'''
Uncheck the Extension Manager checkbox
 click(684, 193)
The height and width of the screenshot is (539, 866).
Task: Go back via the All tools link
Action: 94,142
'''
Pull out each line from the entries above that contains the word "Extension".

Uncheck the Extension Manager checkbox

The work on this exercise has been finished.